Juárez Moya fue sorprendida el viernes cuando le informaron que desde la Secretaría del partido de gobierno habían orientado que presentara su renuncia, debido a que no estaba siguiendo los lineamientos que se le habían dado a través de Zepeda, cuyo padrino es el diputado Gustavo Porras, cercano a la primera dama Rosario Murillo.

“Llegó a su oficina y le dijeron que renunciara al cargo, que le entregara la administración y toda la documentación pertinente a Oscar Bolaños Prado, Subdirector Ejecutivo, quien quedó como (director) interino para mientras se define un sustituto oficial”, dijo una de las fuentes.

La situación de inestabilidad en Inatec se empezó a vivir desde febrero de este año, cuando estalló un escándalo de corrupción en la entidad que provocó la salida de su director ejecutivo, Dámaso Vargas.

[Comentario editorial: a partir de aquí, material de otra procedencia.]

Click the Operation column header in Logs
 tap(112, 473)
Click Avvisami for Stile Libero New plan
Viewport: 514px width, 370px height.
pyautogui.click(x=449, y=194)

Martha Blandón fue nombrada vía decreto a finales de febrero en reposición de Vargas. En ese contexto también fue despedido el director general de la Formación Profesional, Juan Cerna, uno de los cuadros más destacados de Inatec, aún en los tiempos de los gobiernos “neoliberales”.

También fueron sacados de Inatec, Francisco Martínez, director de Centros de Capacitación, Marina Peña, de Programas Especiales, y Juan Ramón Tinoco, director de Presupuesto.

Era subdirectora de Dámaso

Dámaso Vargas y el director general administrativo financiero, Pablo Emilio Quiroz, dejaron esa institución en febrero, cuando según hallazgos de la Auditoría Financiera y de Cumplimiento al Estado de Ejecución Presupuestaria del Inatec, no se reportó al Sistema Integrado de Gestión Financiera, Administrativa y de Auditoría, Sigfa, una cifra de varias decenas de millones de córdobas.

Conny Juárez era la subdirectora ejecutiva del Inatec, durante el período de Vargas, pero asumió en abril en sustitución de Martha Blandón, luego que el presidente Daniel Ortega la nombrara vía decreto.

Desde entonces empezaron las orientaciones para despedir a personal de diversas direcciones para ubicar en los mismos a personas cercanas a Zepeda, con el padrinazgo de Porras.

Se agotaron cabezas liberales

“Llegó un momento en que (Conny) dijo que no podía seguir cortando cabezas, porque ya no había liberales y que estaban afectando a los miembros del partido de gobierno, que ella no iba a hacer eso, y le vino el ramalazo desde la Secretaría”, indicó la fuente.

Desde el viernes por la noche nos hicimos presente en Inatec para tratar de hablar con Juárez, pero ésta se encontraba en una actividad de entrega de documentos e informes a Bolaños Prado. También intentamos hablar con Zepeda, pero no respondió a las llamadas que hicimos a su celular ni a los mensajes que le dejamos.